Personal outlays is made up of mostly personal consumption on goods and services, but also includes interest payments made on non-mortgage debt and transfer payments to government or social services.

From these two basic variables a bit of math is done to derive:
  • Real Personal Income: Personal income per capita (using population figures), and adjusted for inflation
  • Disposable Personal Income (DPI): Personal income minus tax payments
  • Personal Savings Rate: DPI minus personal outlays (and expressed as a percentage of DPI)

Personal consumption expenditures (PCE) deal with the other side of the consumer equation, mainly how much people are spending. PCE counts consumer spending for things such as retail items, but also how much people are spending on credit card interest payments. PCE measures also deduct the dollars spent by consumers on things like social security withholding and pension payments made by the self-employed.

PCE data is also expressed as a chain-weighted index. This means that results from each period are linked to others to produce an index level that takes into account such behavior as substitution of goods when prices rise. The PCE Index is a large component of the Conference Board's Index of Coincident Indicators,and is also used to calculate real gross domestic product (GDP).

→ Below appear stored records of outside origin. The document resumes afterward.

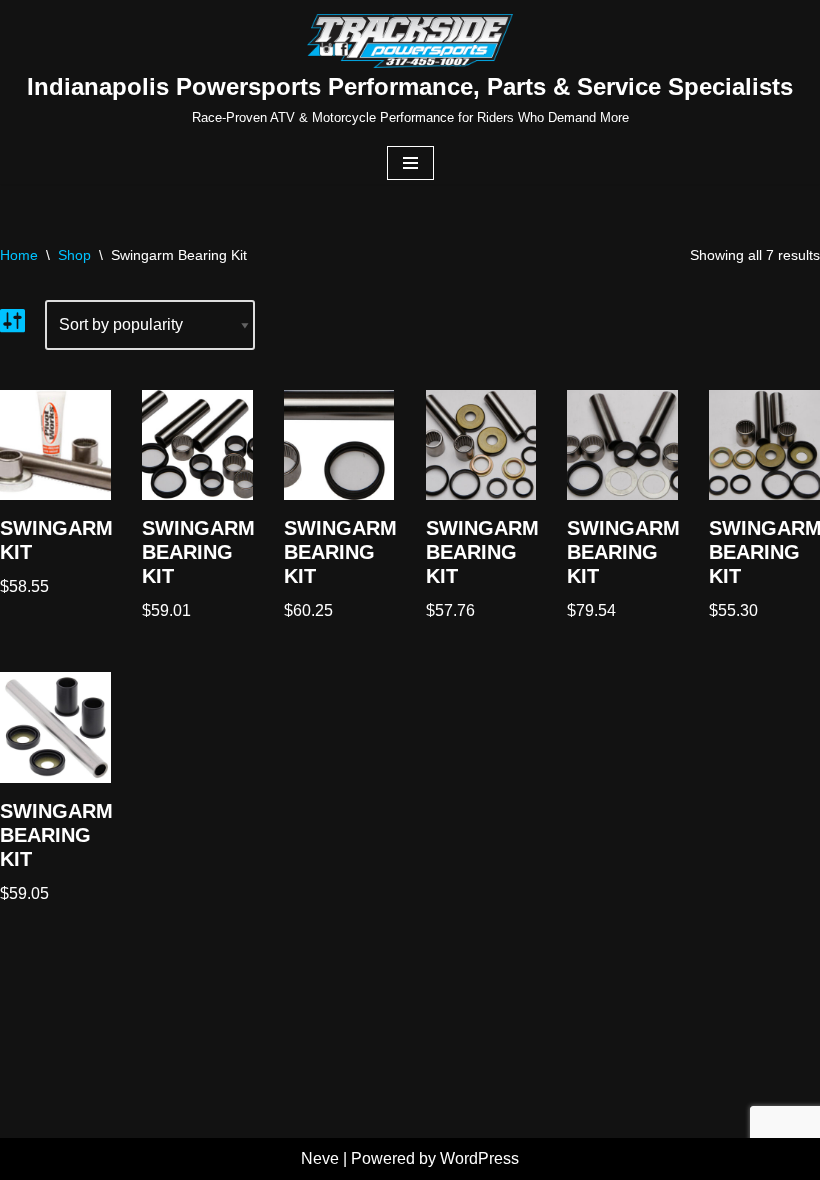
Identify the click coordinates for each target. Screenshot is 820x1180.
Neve (320, 1158)
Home (19, 255)
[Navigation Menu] (410, 163)
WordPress (479, 1158)
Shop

Each release will show results for each month in the year-to-date, as well as annually for the previous three years. Personal income is broken down by general sector (manufacturing, services, government, etc), while personal consumption is divided among durables, non-durables and services.

What it Means for Investors
Personal income figures have shown to be the biggest determinant of future consumer demand. If people have more disposable income, they will generally spend more money. If this is not the case, an increase in the savings rate will occur. The U.S. has shown very low savings rates for many years now, even showing a slightly negative rate in recent years.

The Fed has also anointed the core PCE Index (with food and energy removed) as one of its favorite inflation indicators, some preferring it to even the Consumer Price Index (CPI). However, because the CPI will be released prior to this report, there is rarely much overall surprise and, therefore, little market reaction to the PCE index.

One important thing that is excluded from the personal income figures are capital gains, as from the sale of appreciated stock. In the past decade, there has been a lot of wealth created in the stock market for many investors. While there are no official measurements of it, capital gains represent a source of disposable income for many and, as such, the personal income figures are known to be incomplete.

Strengths
  • The chain-weighted PCE Index is considered a valuable longer term price indicator.
  • PCE represents the largest portion of GDP.
  • Savings rates highlight the potential future spending power of consumers.
Weaknesses:
  • Released after many other indicators in the month, reducing its timeliness
  • Not all sources of consumer income are included
  • No extensive industry or demographic breakdowns
The Closing Line
The Personal Consumption Report is most useful as a predictor of overall consumer demand and the ability for people to spend more in the future through higher levels of disposable income. PCE represents the largest component of real gross domestic product.